6月10日(土)

 先月31日、会派を代表して、参議院改革協議会で意見表明を行いました。詳細は、以下の通りです。

 

 参議院の在り方については、これまでも衆議院のカーボンコピーと揶揄され、在り方そのものが問われてきました。

 わが国が2院制を採用するならば、衆議院とは明らかに異なる独自性を十分に発揮して、国民の負託に応えていく必要があります。そのためにはまず、「委員会・調査会等の整理再編と充実」が必要です。

 

 改めて言うまでなく、国会は、我が国に唯一の立法機関です。

 しかし国会は、閣法が優先され議員立法を十分に審議することができません。確かに、議院内閣制の国では、閣法が優先される傾向にありますが、イギリス等では意識的に議員立法の審議時間を設けるルールを取り入れています。

 わが国でも、国民に見える形で議員立法を積極的に審議する場と時間を設けるべきです。

 

 現在参議院には3つの調査会があり、外交・安全保障など重要なテーマを取り上げてはいるものの、議論の結果を報告書にするだけで、それが具体的な政策に反映されているとはいえません。報告書を作って終わってしまうなら、超党派の勉強会と何ら変わりありません。今のままの調査会であれば、もはやその役割は終えており、廃止すべきです。

 その代わり、議員同士が、議員立法を真剣に議論し、結論を出す場を設けることこそ、参議院の独自性を発揮できると考えます。

 なお、特別委員会については、漫然と継続していくのではなく、定期的に見直しを行い、必要性が薄くなった特委は廃止し、新たに求められる特委は新設するなど、スクラップ・アンド・ビルドに努めるべきです。

 なおまた、委員会審議で充実させる具体策としては、2日前までの質疑通告ルールを徹底させることも必要です。

 

 次に、「デジタル化、オンライン審議」を進めることも急がれます。

 憲法第56条第1項の「出席」の概念については、原則的には、物理的な出席と解釈するべきであり、実際に国会議員が集まって議論することが重要です。

 しかし、新型コロナウイルスの感染拡大により、緊急事態宣言が発出されましたが、今後も新たなパンデミックが発生するかもしれません。また、わが国では、南海トラフ地震や首都直下型地震、そして富士山の大噴火など、巨大災害の発生が高い確率で想定されています。加えて、ウクライナの例を挙げるまでもなく、いつ何時他国から軍事的な攻撃を受けるかもしれません。

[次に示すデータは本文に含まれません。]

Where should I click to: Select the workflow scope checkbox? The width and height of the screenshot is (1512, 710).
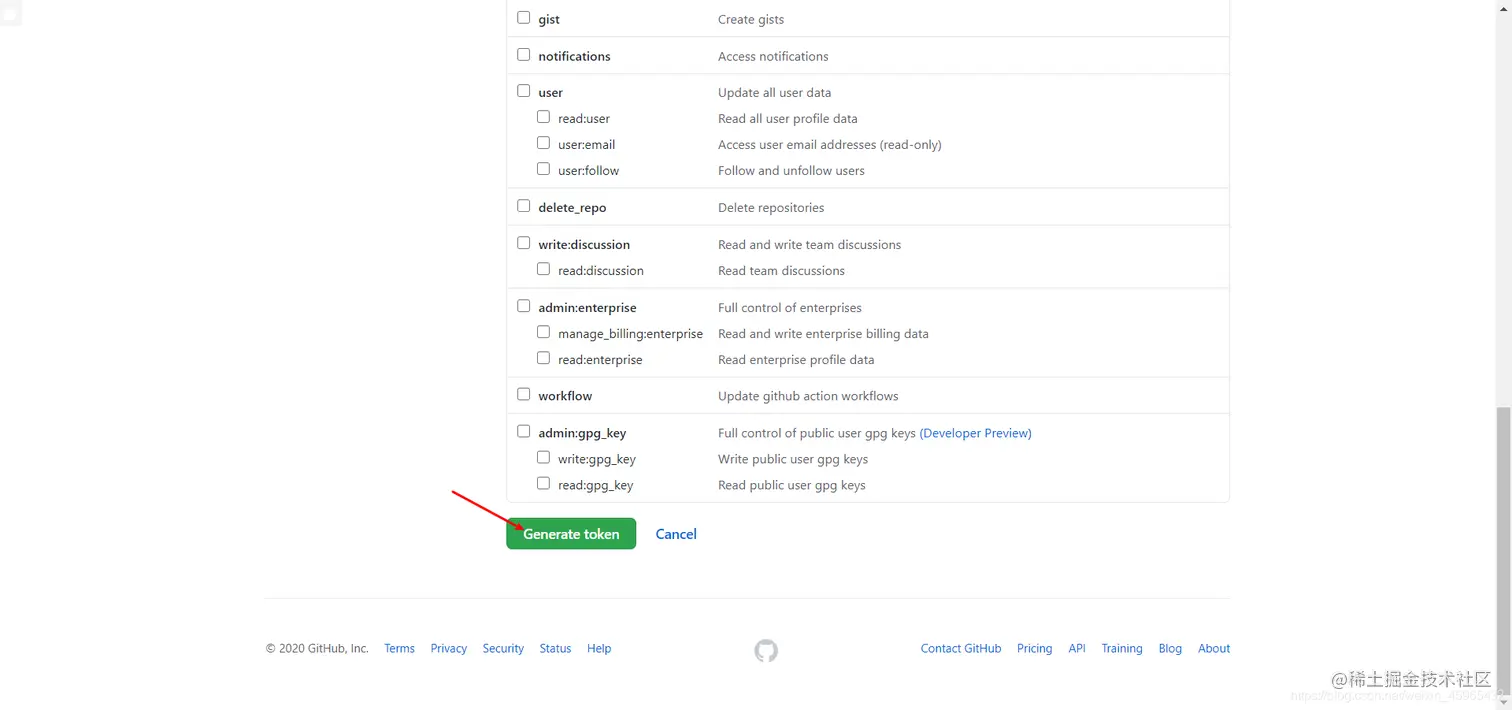(x=524, y=394)
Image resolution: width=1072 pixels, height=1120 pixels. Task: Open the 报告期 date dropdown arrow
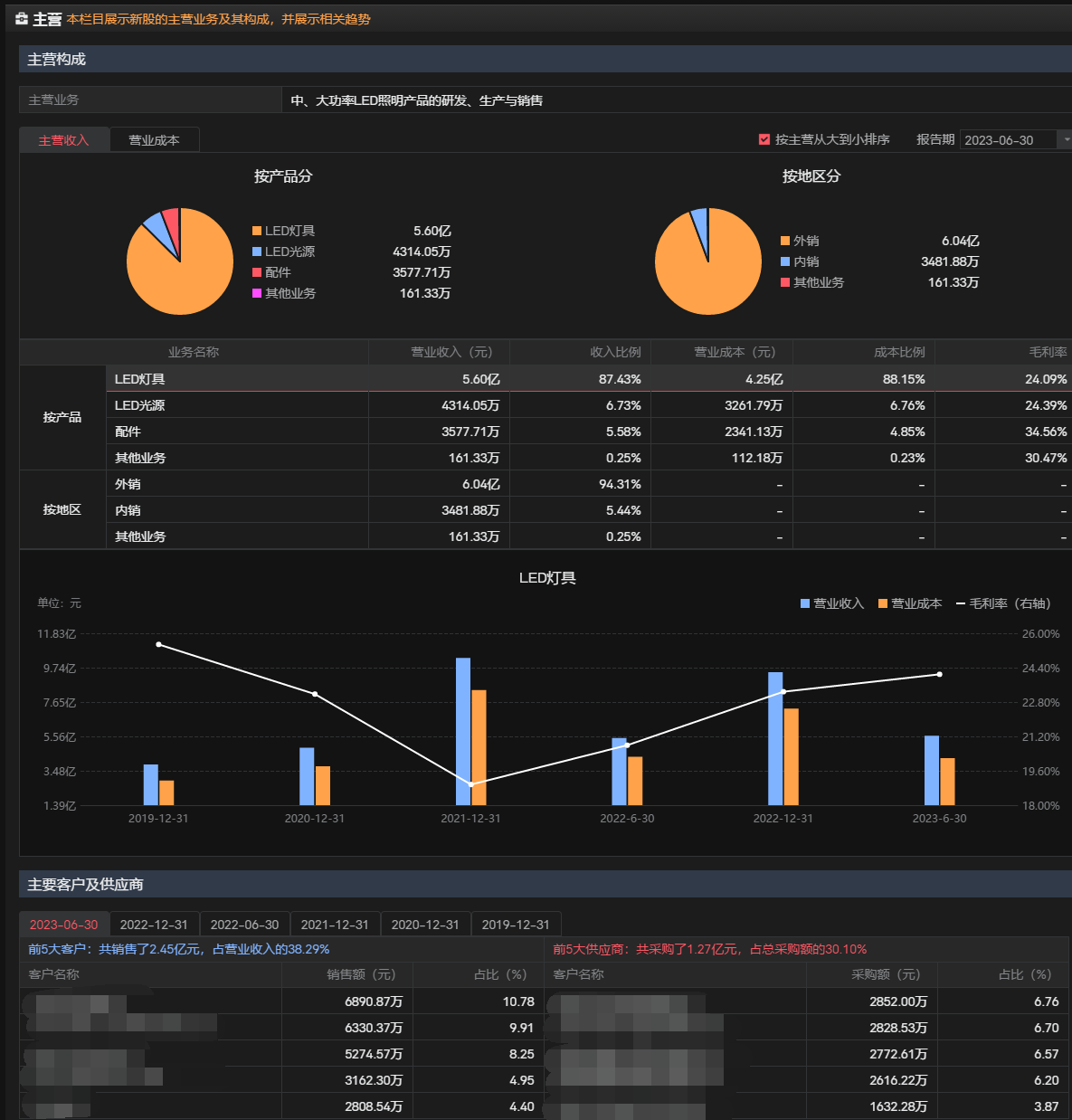point(1066,139)
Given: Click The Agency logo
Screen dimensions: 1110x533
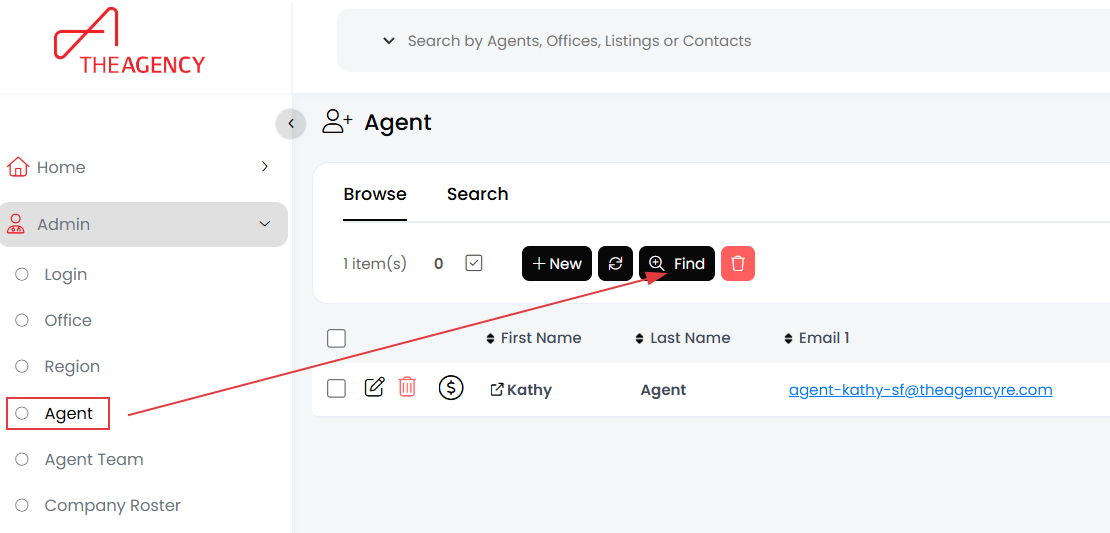Looking at the screenshot, I should (128, 42).
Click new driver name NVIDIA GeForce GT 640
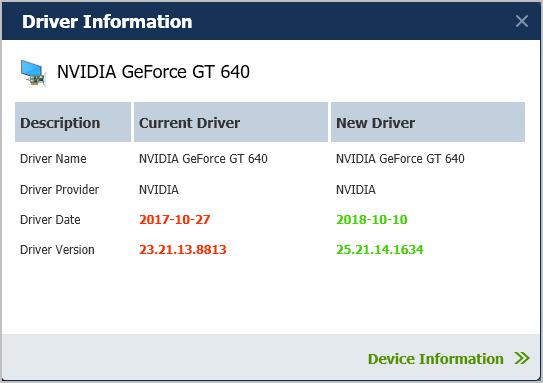 [x=400, y=159]
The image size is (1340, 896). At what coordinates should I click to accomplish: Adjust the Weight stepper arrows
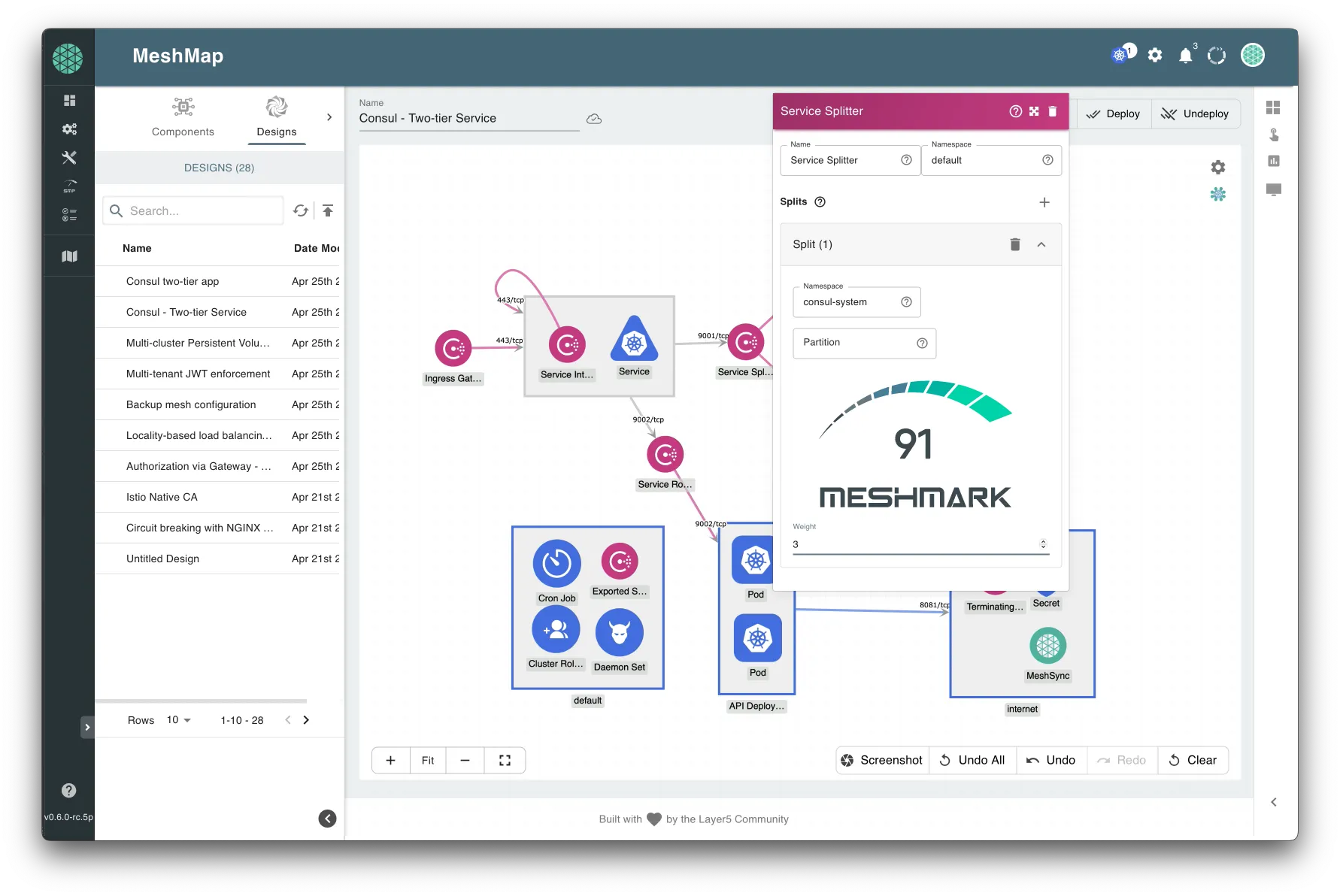(1043, 544)
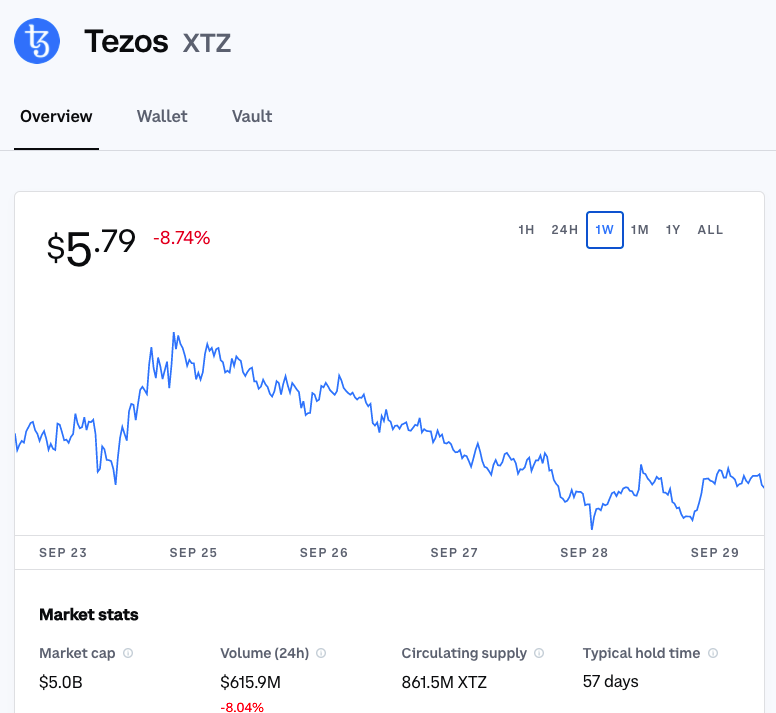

 それゆえ、国家的な緊急時においても国会が機能するよう、予め考え方をまとめルールを決めておく必要があります。

 

 このため、本会議では、定足数を確保し、国会の機能を維持するために他の手段がない場合には、例外的に本会議へのオンライン出席を認めていくべきです。

 また、常任委員会等については、緊急事態の場合だけではなく、議員が病気の場合や、女性議員の妊娠・出産時、病気の場合など、議員の表決権を確保する意味でも、オンライン審議を認めていくべきと考えます。

 理事会や理事懇談会については、手続きや委員会の日程等を協議するものであり、より早くオンラインでの対応を可能にすべきです。とりわけ、議院運営委員会の理事会は、開催頻度も多く、日程も不定期であることから、機動的な開催を可能にするためにも、オンラインでの対応を認めるべきです。

 

 さらに、行政監視機能の充実が求められます。

 行政監視を高めるために、事業や法案を審議した常任委員会と、それらに基づく予算の執行状況をチェックする決算委員会との連合審議を行うことを提案します。そのことにより、実際どのように予算が執行され、政策効果がどれだけあったのかを、より把握することが可能となり、行政監視を向上させることにつながると考えるからです。

 また、行政監視は、範囲が広く案件を絞って調査した方が効果的です。例えば、基金などに絞って、調査すべきと考えます。

 

 なお、参議院が行政監視を強める前に、まず国会運営そのものを見直すべきです。

 国会は、すべて国民の税金で賄われおり、今こそ、国会に係る経費を全て見直し、非効率なもの、時代に合わなくなっているものについては、躊躇なく削減して、国民が納得できるものにすべきです。

 そのためにも、参議院議員自らが「身を切る改革」断行し、行政改革に向けた覚悟を示すことが求められます。

 たとえば、1日6000円が支給される委員長手当の廃止、公用車の削減のほか、旧文書通信交通滞在費の使途公開と残額の国庫返納については、早急に実施すべきです。

 

 以上のように、今の参議院は、改革すべき点が多々あります。

 具体的な成果が得られるように、今後も引き続き積極的に提案・提言をするとともに、努力を重ねたいと思います。